40 - Yang Dirindukan

929 89 9
                                    

Zara Naulia

Hari ini benar-benar sangat melelahkan. Nanda memanfaatkan keberadaanku di sini dengan baik dan mengajakku untuk pergi jalan-jalan. Kami pergi seharian, dan baru tiba kembali ke hotel hampir tengah malam. Nanda selalu punya alasan agar kami tidak segera pulang ke rumah. Parahnya, aku tidak membawa jaket lebih karena tidak tahu kami akan pergi sampai malam.

Dan malam ini ia tidak memperbolehkanku pulang. Alih-alih mengantarku ke rumah, Nanda justru membawaku ke hotel. Katanya sebelum benar-benar sah jadi seorang istri, ia ingin menghabiskan waktunya denganku dulu. Alasannya aneh, sih, tapi aku tidak sanggup menolak jika Nanda sudah menatapku penuh harap.

Mandi air hangat adalah hal pertama yang ingin kulakukan setibanya di kamar Nanda. Antisipasi sebelum aku kedinginan lebih lama lagi.
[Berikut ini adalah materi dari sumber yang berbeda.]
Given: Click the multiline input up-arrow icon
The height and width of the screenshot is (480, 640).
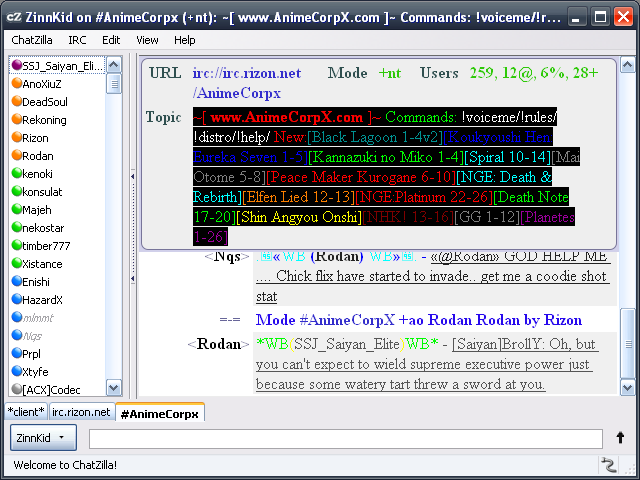Looking at the screenshot, I should click(x=620, y=438).
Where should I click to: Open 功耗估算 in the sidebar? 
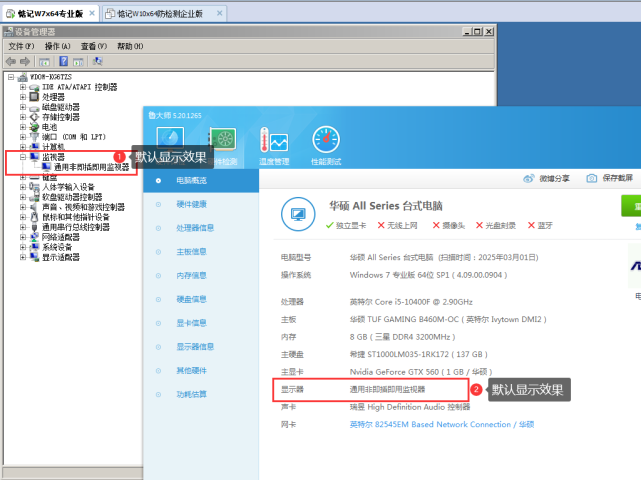(x=191, y=394)
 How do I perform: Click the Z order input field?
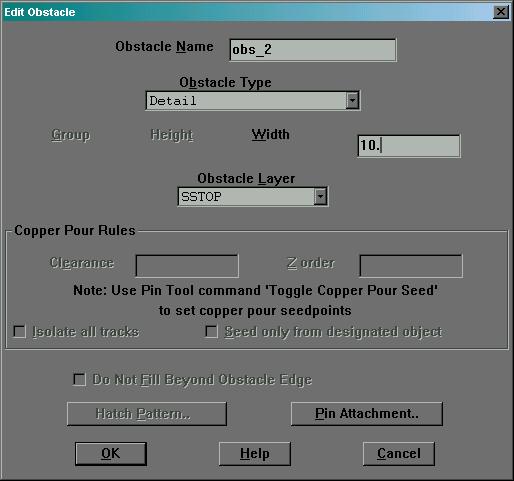click(411, 266)
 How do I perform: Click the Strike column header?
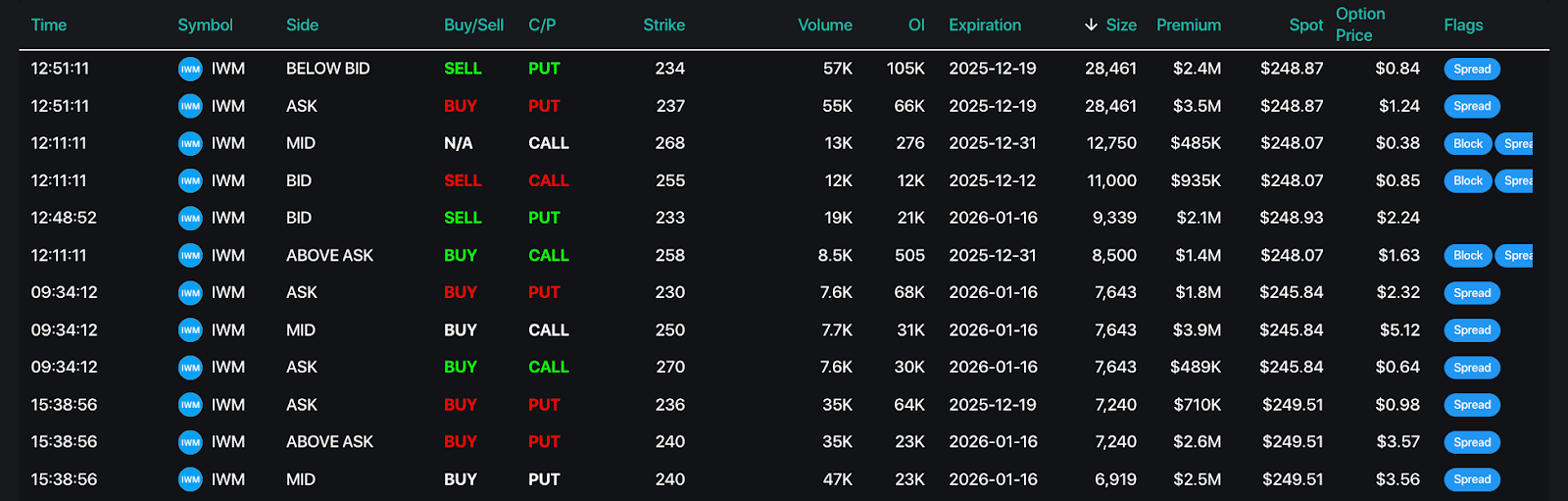pos(663,25)
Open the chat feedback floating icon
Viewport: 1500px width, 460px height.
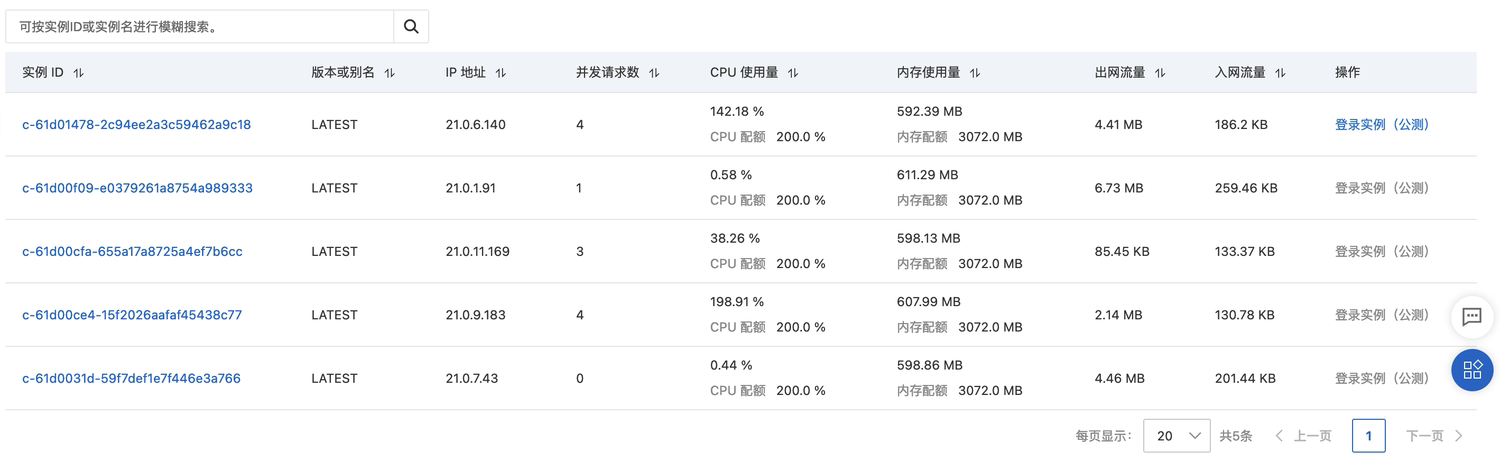(x=1472, y=317)
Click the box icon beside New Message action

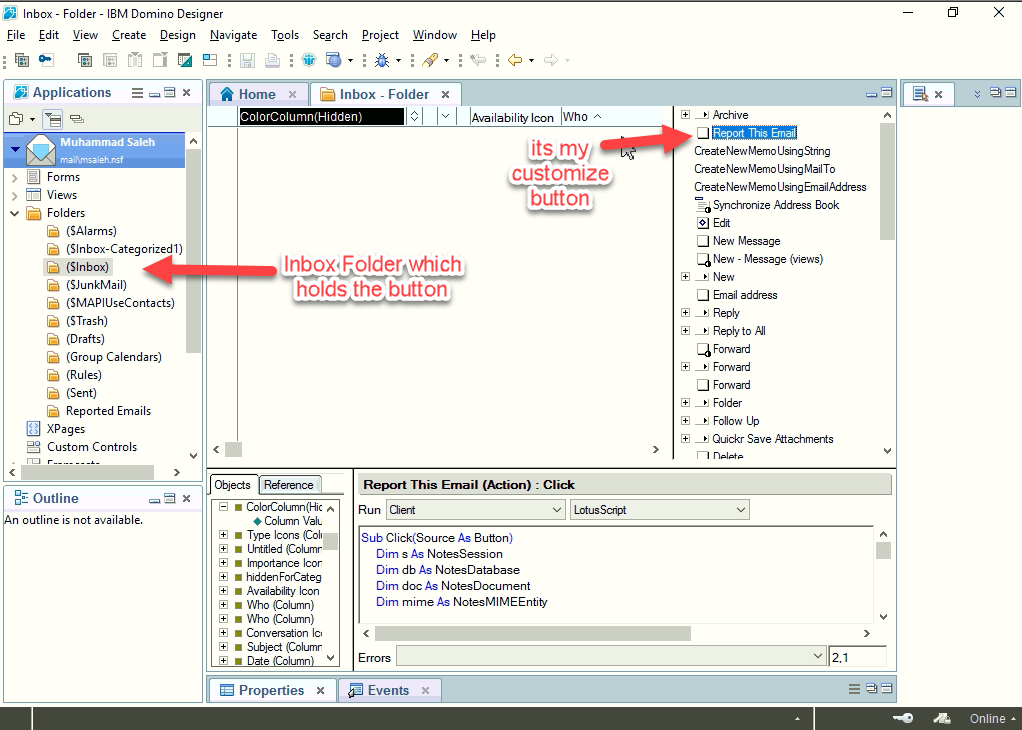(x=703, y=241)
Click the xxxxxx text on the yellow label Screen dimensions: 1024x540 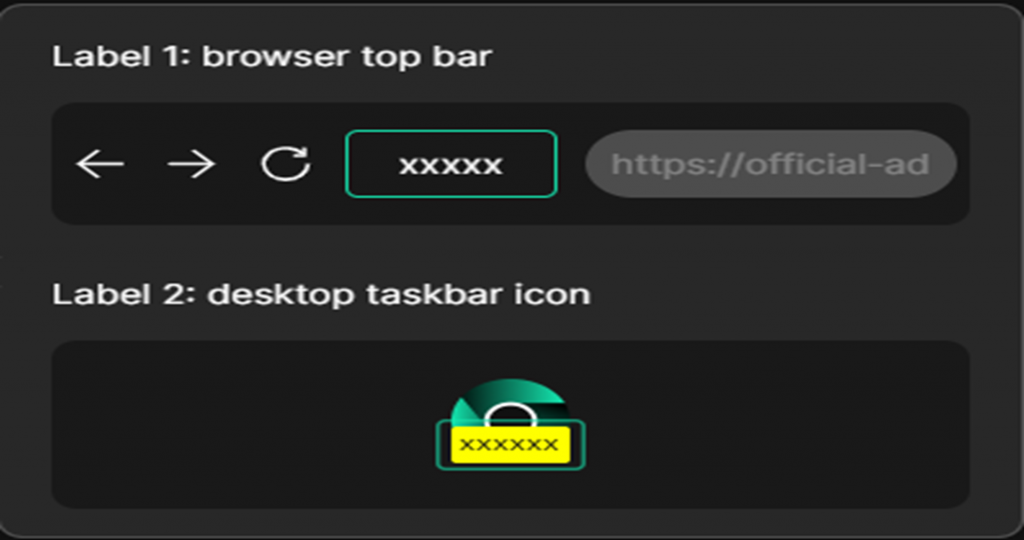[510, 445]
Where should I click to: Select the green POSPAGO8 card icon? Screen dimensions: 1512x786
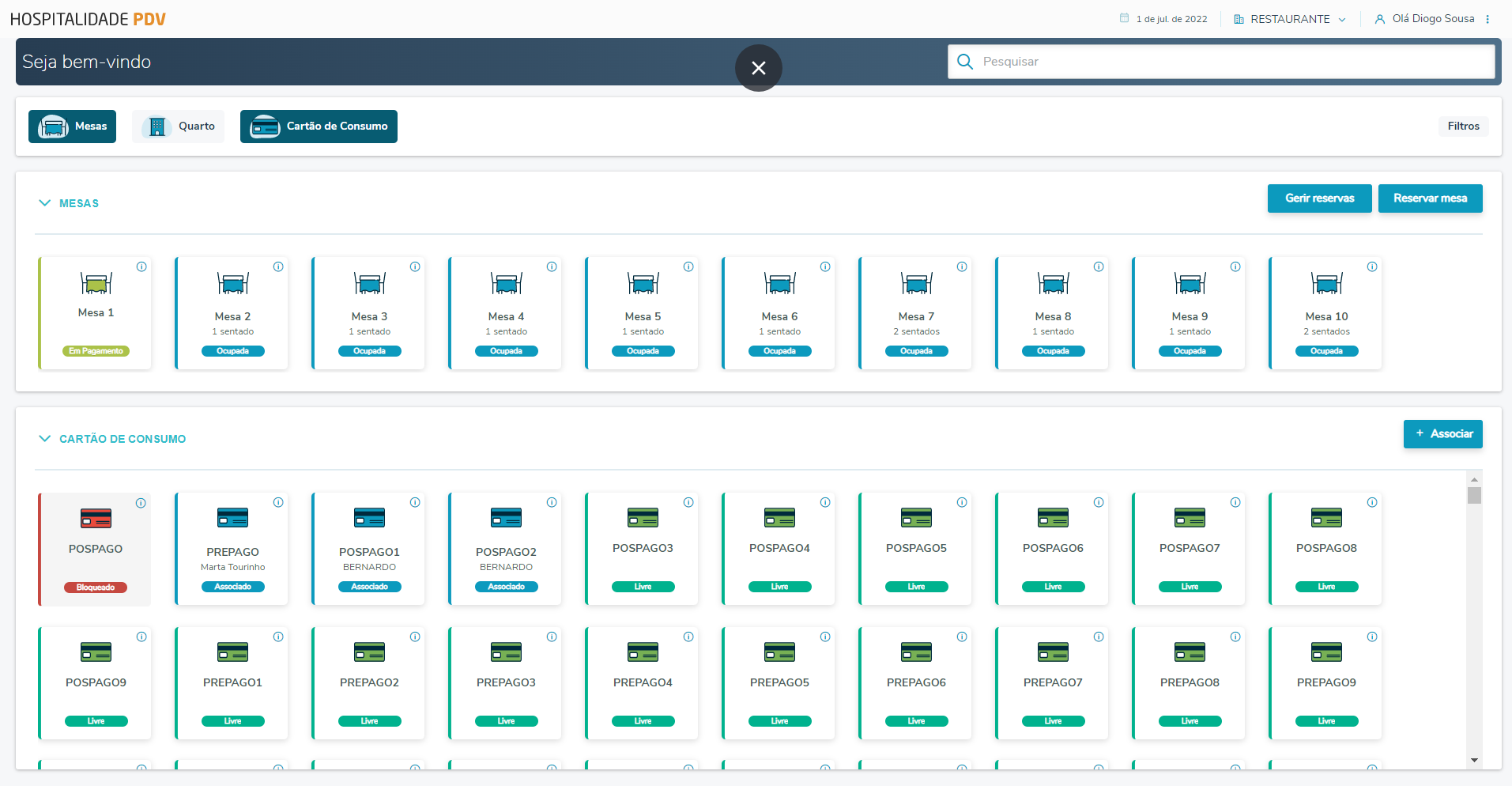pyautogui.click(x=1326, y=518)
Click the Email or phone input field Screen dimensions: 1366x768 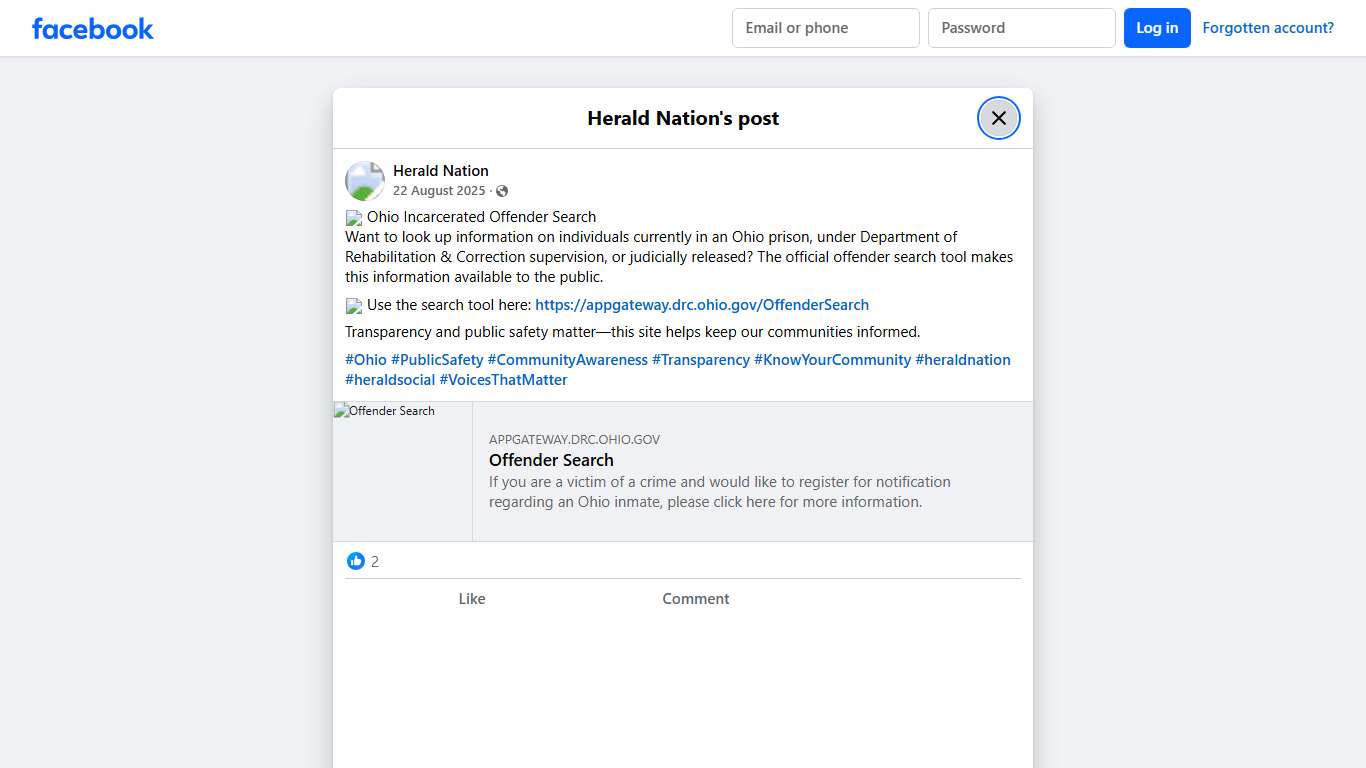click(825, 28)
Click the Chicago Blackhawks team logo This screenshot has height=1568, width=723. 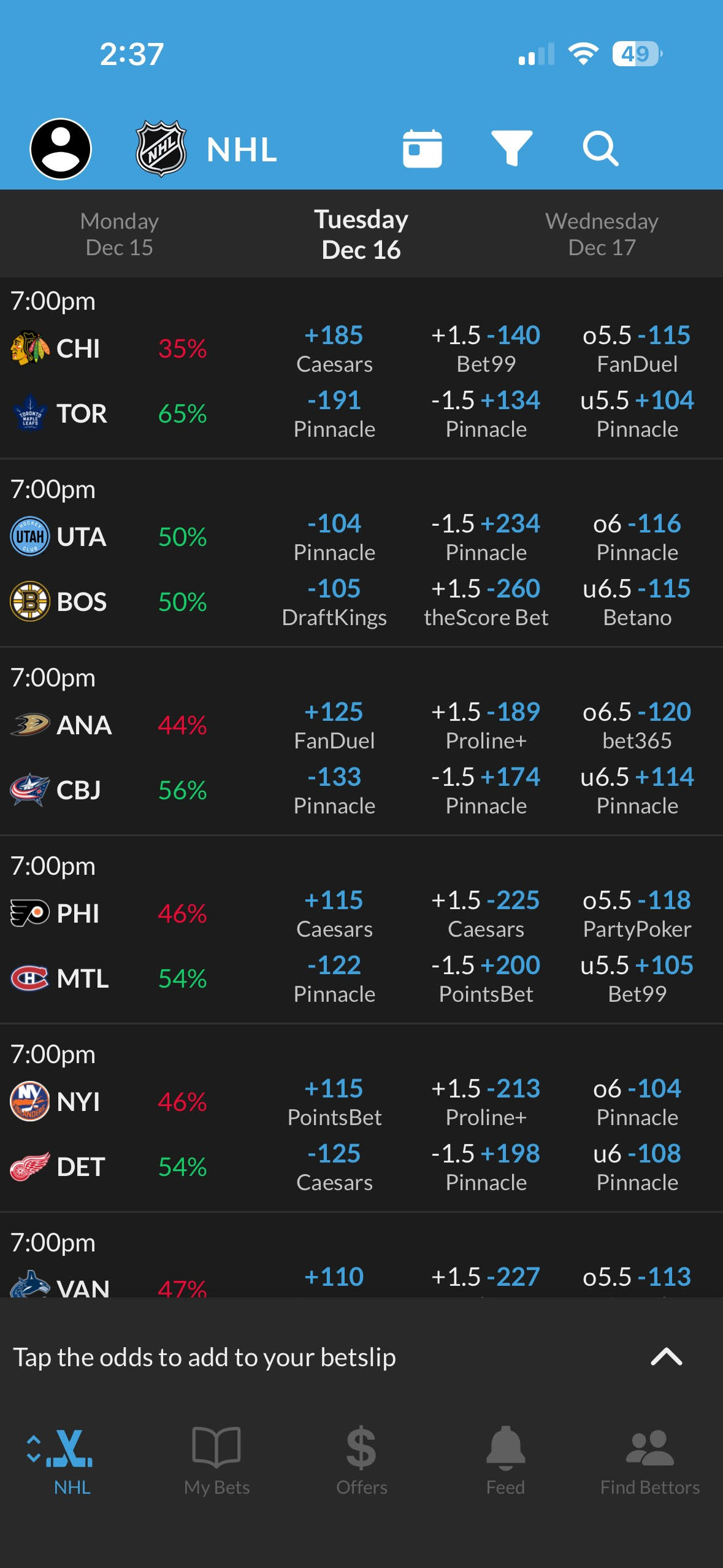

Bahkan aku segera masuk ke kamar mandi tanpa membawa baju ganti. Sungguh hari yang benar-benar melelahkan. Namun, aku cukup menikmatinya. Bahkan sampai tidak menyentuh ponselku sedikit pun.

Oh, benar, ponselku. Terakhir yang kulihat tadi siang baterainya tidak sampai dua puluh persen. Sekarang ponsel itu pasti sudah mati.

"Nanda!" panggilku dari dalam kamar mandi.

Kudengar suara gesekan sandal hotel dengan lantai mendekat ke pintu kamar mandi. "Iya, Kak?" sahut Nanda.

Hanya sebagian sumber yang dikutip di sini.